Eric Freeman of the George Stevens Secondary School was awarded for having delivered the best speech in this category.
In the student prepared speech category, Kenisha Castello of the St Joseph’s Convent Marriaqua gained the attention of the audience and judges as she shared some disturbing facts with her topic; “SOS – Save our seas, a plea to reduce marine plastic pollution”.
“During my five-minute presentation, 75 tonnes of plastic will be added to the ocean. This volume equates to one garbage truck full of plastic being dumped in the ocean per minute. At this current rate, we face a future whereby 2025, there will be one kilogram of plastic for every three kilograms of fish; by 2050, there will be more plastic in the ocean than fish,” Castello said, as she delivered the winning speech in this category.

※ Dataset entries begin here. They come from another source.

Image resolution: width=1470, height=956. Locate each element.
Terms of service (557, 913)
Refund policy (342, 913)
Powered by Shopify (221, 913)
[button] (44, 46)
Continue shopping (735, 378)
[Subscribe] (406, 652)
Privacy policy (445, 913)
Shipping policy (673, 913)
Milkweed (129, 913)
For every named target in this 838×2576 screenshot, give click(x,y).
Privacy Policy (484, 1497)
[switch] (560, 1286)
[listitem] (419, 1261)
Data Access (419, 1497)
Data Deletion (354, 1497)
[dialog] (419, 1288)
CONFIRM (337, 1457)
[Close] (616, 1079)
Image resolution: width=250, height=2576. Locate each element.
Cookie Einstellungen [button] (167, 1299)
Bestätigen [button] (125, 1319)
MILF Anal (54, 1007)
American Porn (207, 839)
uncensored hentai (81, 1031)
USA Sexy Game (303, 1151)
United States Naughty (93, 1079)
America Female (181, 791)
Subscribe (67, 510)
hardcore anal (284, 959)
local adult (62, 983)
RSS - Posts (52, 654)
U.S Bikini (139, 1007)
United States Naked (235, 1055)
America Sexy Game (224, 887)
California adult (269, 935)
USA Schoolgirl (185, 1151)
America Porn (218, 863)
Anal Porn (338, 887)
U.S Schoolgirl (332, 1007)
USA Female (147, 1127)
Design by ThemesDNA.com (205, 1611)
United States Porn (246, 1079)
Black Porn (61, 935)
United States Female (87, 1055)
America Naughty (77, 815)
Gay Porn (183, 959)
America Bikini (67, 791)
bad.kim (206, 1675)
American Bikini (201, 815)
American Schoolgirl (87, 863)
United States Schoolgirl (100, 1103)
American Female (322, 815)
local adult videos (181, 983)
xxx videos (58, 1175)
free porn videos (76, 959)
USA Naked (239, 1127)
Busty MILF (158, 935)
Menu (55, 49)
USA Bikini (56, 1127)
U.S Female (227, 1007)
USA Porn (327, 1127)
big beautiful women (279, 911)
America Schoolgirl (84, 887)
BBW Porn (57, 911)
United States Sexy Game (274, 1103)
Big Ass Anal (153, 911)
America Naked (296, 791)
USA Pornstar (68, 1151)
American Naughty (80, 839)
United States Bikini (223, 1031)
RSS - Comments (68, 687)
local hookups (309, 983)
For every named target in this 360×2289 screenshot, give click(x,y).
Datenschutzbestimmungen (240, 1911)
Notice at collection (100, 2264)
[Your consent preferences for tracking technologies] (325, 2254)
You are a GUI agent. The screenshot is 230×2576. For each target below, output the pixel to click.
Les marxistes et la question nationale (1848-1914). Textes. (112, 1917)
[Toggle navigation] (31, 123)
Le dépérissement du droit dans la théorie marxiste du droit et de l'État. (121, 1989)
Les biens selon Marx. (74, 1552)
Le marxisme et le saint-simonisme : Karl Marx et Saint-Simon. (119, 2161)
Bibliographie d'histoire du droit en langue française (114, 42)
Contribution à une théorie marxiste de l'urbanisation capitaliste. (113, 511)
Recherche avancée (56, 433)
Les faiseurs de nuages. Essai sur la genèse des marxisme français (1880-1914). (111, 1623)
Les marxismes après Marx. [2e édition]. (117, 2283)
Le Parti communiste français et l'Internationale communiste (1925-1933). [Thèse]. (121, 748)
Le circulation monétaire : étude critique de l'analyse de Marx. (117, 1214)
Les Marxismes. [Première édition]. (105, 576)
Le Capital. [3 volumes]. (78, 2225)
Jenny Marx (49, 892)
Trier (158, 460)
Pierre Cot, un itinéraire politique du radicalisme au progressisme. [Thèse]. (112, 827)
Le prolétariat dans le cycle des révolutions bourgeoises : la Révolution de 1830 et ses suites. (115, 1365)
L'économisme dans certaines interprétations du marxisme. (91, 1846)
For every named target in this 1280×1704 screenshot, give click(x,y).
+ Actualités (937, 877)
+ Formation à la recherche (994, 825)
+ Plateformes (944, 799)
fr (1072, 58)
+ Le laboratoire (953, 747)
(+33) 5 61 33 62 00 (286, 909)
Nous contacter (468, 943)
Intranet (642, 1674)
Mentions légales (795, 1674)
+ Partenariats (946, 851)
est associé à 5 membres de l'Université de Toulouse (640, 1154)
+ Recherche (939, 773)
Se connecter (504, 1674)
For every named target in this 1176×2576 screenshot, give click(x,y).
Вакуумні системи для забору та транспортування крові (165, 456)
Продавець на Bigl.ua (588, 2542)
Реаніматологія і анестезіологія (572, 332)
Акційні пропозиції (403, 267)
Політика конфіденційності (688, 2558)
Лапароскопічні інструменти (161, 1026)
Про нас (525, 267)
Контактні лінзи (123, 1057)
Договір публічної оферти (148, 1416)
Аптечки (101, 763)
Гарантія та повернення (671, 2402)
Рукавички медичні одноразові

Despite a rocky start in the prepared speech category, and going overtime in the student prepared speech category, Kayde Nero, the Georgetown Secondary finalist redeemed himself in the Impromptu category.
Nero chose the topic “Vincentians” and used one minute and 53 seconds to convince the judges that he was deserving of the top spot in this category.
Overall, second place in the competition was awarded to SJCM student, Kenisha Castello while Fitzaria Morgan of Bishop’s College Kingstown placed third.
The other finalist was Desra Da Silva of the Dr JP Eustace Memorial Secondary School.